WHAT THE EXERCISE ASKS
Starting with the line that has "Click the reset", retype each line down to the end of the entries below, without leaving any out or adding any.
* * * *
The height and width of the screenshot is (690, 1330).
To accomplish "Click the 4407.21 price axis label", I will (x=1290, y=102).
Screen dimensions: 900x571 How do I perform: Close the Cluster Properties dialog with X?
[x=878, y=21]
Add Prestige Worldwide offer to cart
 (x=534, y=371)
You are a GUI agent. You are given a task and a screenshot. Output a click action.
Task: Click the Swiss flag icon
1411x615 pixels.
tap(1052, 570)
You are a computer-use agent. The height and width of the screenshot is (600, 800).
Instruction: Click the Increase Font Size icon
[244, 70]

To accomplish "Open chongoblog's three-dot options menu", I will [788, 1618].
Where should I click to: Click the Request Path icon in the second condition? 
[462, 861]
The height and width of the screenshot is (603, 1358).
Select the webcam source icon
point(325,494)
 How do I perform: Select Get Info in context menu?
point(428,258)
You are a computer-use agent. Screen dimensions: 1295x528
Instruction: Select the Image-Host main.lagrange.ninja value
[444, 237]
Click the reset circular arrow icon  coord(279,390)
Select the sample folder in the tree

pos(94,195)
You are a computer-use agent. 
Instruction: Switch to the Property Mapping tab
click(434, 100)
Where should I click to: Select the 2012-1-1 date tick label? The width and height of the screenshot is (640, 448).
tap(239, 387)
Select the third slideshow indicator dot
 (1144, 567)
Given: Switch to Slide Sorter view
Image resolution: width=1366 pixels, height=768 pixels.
* * * *
WRITTEN REPLY
Click the reset circular arrow icon  coord(279,390)
Select the sample folder in the tree

pos(94,195)
You are a computer-use agent. 
Instruction: Switch to the Property Mapping tab
click(434, 100)
Where should I click to: Select the 2012-1-1 date tick label? The width and height of the screenshot is (640, 448).
tap(239, 387)
Select the third slideshow indicator dot
 (1144, 567)
Given: Switch to Slide Sorter view
Image resolution: width=1366 pixels, height=768 pixels.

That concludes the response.